Try a painting class. Try photography. Learn about Civil War History. In general, it’s best to pursue classes or group activities to maximize the benefits to your brain health, she says. Northwestern Medicine Lake Forest Health & Fitness Center offers a variety of aerobic activities and support groups at no cost for people with Parkinson’s and their caregivers. Participants have to register in advance, and a physician’s authorization and health questionnaire are required.
Whatever activities people with cognitive impairments and their caregivers select, it’s important to remember also that you’re not alone, says Dr. Weintraub. They can and should seek support groups and classes, she says.

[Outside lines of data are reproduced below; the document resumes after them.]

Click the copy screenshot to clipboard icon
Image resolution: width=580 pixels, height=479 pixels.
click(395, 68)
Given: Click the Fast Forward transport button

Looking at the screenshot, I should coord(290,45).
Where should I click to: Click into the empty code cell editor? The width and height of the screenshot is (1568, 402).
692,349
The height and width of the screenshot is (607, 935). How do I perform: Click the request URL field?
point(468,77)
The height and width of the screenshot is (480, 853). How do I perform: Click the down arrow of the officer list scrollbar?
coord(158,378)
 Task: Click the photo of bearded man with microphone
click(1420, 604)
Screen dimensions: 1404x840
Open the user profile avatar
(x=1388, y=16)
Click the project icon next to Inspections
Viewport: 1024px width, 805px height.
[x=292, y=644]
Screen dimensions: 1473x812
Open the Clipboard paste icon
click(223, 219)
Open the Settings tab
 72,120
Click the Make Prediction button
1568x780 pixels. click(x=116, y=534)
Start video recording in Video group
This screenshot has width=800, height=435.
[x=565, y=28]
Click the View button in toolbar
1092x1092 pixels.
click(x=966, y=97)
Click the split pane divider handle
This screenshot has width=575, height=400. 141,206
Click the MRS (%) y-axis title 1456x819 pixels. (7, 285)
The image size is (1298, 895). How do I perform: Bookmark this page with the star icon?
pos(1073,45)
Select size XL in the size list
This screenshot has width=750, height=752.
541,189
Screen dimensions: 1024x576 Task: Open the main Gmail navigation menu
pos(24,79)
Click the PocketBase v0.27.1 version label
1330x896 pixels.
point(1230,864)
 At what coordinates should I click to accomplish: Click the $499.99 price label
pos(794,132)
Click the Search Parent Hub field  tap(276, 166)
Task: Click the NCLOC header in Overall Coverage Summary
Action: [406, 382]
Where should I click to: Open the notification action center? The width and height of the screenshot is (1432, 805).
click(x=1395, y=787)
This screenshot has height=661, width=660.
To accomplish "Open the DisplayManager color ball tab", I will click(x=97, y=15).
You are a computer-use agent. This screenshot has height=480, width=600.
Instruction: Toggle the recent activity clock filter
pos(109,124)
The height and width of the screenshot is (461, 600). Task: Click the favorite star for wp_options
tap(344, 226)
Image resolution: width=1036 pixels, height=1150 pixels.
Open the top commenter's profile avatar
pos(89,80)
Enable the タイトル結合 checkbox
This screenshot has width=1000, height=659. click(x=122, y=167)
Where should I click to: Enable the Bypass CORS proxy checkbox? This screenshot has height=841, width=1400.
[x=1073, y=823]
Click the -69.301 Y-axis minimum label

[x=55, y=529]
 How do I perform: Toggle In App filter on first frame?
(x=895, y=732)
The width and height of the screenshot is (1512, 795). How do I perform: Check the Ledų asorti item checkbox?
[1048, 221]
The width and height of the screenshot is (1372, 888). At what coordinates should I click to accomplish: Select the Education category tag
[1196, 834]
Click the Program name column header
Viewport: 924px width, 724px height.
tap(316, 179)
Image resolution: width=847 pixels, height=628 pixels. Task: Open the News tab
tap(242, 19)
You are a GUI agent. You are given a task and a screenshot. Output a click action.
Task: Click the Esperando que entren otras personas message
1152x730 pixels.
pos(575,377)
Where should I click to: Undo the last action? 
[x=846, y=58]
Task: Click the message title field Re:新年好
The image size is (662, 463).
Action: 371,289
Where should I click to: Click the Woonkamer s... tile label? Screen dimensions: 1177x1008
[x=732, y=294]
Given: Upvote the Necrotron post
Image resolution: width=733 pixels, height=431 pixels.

Northwestern Medicine’s Mesulam Cognitive Neurology and Alzheimer’s Disease Center at Feinberg School of Medicine, a major center for research on cognitive aging and dementia, provides opportunities for research and has pioneered innovative quality of life programs for patients and caregivers. The center provides educational information about what patients and caregivers could expect over the course of the disease.
Treatment and support are also available through Northwestern Medicine Neurobehavior and Memory Clinic [link: https://www.nm.org/conditions-and-care-areas/neurosciences/neurobehavior-and-memory-clinic] and Northwestern Medicine Parkinson’s Disease and Movement Disorder Center.
“We know so much more about ways to improve quality of life for people living with Alzheimer’s and Parkinson’s diseases,” says Dr. Weintraub. “People should talk with their doctors and get outside while the weather is nice.”